"Bugün Türkiye'deki tamâma yakın belli başlı
devlet kurumları, kuruluşları, mahalli ve özel teşebbüsler, yüksek ve orta
okullar, Sultan Abdülhamîd devrinde veya ondan az önceki ve az sonraki yıllarda
kurulmuştur. Tamâma yakınında Fransa örneğinin izlendiğini söyleyebilirim.
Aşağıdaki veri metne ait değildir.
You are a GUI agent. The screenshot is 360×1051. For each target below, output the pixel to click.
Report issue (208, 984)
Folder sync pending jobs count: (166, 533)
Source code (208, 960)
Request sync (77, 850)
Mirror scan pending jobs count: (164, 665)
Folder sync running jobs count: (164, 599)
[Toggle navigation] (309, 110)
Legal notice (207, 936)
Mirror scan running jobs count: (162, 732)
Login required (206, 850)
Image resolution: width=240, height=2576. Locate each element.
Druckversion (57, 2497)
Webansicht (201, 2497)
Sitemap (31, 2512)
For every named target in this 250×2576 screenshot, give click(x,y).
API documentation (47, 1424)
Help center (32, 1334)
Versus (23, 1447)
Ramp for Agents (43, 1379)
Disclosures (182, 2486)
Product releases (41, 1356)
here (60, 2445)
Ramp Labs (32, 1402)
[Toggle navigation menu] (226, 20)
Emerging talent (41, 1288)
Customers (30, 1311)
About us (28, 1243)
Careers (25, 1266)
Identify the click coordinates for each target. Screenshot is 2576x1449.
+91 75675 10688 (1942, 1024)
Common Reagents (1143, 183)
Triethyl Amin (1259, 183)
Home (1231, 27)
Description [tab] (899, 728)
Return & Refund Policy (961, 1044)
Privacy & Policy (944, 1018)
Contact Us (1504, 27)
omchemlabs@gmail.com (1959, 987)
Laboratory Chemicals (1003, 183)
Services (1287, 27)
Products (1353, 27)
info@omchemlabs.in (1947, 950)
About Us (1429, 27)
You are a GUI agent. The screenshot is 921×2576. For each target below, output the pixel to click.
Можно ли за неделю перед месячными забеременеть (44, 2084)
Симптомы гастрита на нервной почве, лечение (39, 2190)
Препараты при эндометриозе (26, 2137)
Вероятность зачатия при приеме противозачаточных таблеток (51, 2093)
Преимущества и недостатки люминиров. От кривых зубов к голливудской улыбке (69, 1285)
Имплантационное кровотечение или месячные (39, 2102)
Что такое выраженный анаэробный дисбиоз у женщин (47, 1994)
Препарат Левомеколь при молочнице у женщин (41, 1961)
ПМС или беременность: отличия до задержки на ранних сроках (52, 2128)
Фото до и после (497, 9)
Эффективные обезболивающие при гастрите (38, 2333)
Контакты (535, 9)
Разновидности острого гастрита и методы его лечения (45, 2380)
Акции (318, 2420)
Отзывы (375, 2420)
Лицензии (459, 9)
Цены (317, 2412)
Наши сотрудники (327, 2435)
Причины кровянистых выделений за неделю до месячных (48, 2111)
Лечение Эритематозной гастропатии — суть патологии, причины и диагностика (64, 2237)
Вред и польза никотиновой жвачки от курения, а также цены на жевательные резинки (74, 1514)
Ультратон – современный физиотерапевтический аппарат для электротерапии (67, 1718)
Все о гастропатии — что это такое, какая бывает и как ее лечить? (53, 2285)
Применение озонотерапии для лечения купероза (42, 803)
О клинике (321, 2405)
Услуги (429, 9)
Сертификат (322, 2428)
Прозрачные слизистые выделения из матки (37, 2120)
Millet Meclisi, Senato, Anayasa Mahkemesi (Şûrâ-yı Devlet Tanzîmât Dâiresi),
siyâsî partiler, siyasal bilgiler ve hukuk fakülteleri, sivil ve artık
Fransızca değil Türkçe eğitim yapan tıbbiye, İstanbul dışındaki imparatorluk
şehirlerinde yüksek okullar, II. Abdülhamîd devrince (1876 - 1909) gerçekleşti.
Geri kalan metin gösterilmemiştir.